## To do
Render every line of the records below as a JSON list of strings, one string per line, leaving out blank lines.

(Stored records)
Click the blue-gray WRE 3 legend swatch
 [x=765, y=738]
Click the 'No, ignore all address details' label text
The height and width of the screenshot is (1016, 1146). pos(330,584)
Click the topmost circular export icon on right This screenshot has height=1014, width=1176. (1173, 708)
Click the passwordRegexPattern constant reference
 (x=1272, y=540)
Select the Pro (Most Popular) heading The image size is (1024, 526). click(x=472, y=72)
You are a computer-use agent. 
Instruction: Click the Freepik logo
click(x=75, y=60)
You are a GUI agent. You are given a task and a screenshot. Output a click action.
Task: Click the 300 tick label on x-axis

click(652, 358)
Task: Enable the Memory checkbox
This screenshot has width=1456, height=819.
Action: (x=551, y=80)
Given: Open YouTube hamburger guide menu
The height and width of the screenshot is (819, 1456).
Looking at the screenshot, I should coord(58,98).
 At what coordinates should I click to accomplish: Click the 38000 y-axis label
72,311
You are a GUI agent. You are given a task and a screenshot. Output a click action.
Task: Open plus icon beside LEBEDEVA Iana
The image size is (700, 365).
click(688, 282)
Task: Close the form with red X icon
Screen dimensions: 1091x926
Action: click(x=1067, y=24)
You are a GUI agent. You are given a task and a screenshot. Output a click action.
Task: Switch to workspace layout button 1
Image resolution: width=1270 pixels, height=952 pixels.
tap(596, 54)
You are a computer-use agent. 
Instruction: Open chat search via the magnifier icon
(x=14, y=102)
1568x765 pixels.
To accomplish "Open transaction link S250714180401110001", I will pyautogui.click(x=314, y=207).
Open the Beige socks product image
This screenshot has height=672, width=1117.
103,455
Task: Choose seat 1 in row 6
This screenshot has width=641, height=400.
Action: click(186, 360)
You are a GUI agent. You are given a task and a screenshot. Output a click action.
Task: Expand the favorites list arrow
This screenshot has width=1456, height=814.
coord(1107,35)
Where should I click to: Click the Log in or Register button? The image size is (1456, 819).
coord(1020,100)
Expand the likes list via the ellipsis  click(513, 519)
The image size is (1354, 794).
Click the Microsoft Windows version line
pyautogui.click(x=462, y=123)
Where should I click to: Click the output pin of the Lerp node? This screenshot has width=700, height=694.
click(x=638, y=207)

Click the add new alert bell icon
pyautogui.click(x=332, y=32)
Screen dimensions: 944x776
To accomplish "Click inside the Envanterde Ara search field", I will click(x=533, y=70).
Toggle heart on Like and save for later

## Response for this exercise
[
  "Click the blue-gray WRE 3 legend swatch",
  " [x=765, y=738]",
  "Click the 'No, ignore all address details' label text",
  "The height and width of the screenshot is (1016, 1146). pos(330,584)",
  "Click the topmost circular export icon on right This screenshot has height=1014, width=1176. (1173, 708)",
  "Click the passwordRegexPattern constant reference",
  " (x=1272, y=540)",
  "Select the Pro (Most Popular) heading The image size is (1024, 526). click(x=472, y=72)",
  "You are a computer-use agent. ",
  "Instruction: Click the Freepik logo",
  "click(x=75, y=60)",
  "You are a GUI agent. You are given a task and a screenshot. Output a click action.",
  "Task: Click the 300 tick label on x-axis",
  "click(652, 358)",
  "Task: Enable the Memory checkbox",
  "This screenshot has width=1456, height=819.",
  "Action: (x=551, y=80)",
  "Given: Open YouTube hamburger guide menu",
  "The height and width of the screenshot is (819, 1456).",
  "Looking at the screenshot, I should coord(58,98).",
  " At what coordinates should I click to accomplish: Click the 38000 y-axis label",
  "72,311",
  "You are a GUI agent. You are given a task and a screenshot. Output a click action.",
  "Task: Open plus icon beside LEBEDEVA Iana",
  "The image size is (700, 365).",
  "click(688, 282)",
  "Task: Close the form with red X icon",
  "Screen dimensions: 1091x926",
  "Action: click(x=1067, y=24)",
  "You are a GUI agent. You are given a task and a screenshot. Output a click action.",
  "Task: Switch to workspace layout button 1",
  "Image resolution: width=1270 pixels, height=952 pixels.",
  "tap(596, 54)",
  "You are a computer-use agent. ",
  "Instruction: Open chat search via the magnifier icon",
  "(x=14, y=102)",
  "1568x765 pixels.",
  "To accomplish \"Open transaction link S250714180401110001\", I will pyautogui.click(x=314, y=207).",
  "Open the Beige socks product image",
  "This screenshot has height=672, width=1117.",
  "103,455",
  "Task: Choose seat 1 in row 6",
  "This screenshot has width=641, height=400.",
  "Action: click(186, 360)",
  "You are a GUI agent. You are given a task and a screenshot. Output a click action.",
  "Task: Expand the favorites list arrow",
  "This screenshot has width=1456, height=814.",
  "coord(1107,35)",
  "Where should I click to: Click the Log in or Register button? The image size is (1456, 819).",
  "coord(1020,100)",
  "Expand the likes list via the ellipsis  click(513, 519)",
  "The image size is (1354, 794).",
  "Click the Microsoft Windows version line",
  "pyautogui.click(x=462, y=123)",
  "Where should I click to: Click the output pin of the Lerp node? This screenshot has width=700, height=694.",
  "click(x=638, y=207)",
  "Click the add new alert bell icon",
  "pyautogui.click(x=332, y=32)",
  "Screen dimensions: 944x776",
  "To accomplish \"Click inside the Envanterde Ara search field\", I will click(x=533, y=70).",
  "Toggle heart on Like and save for later"
]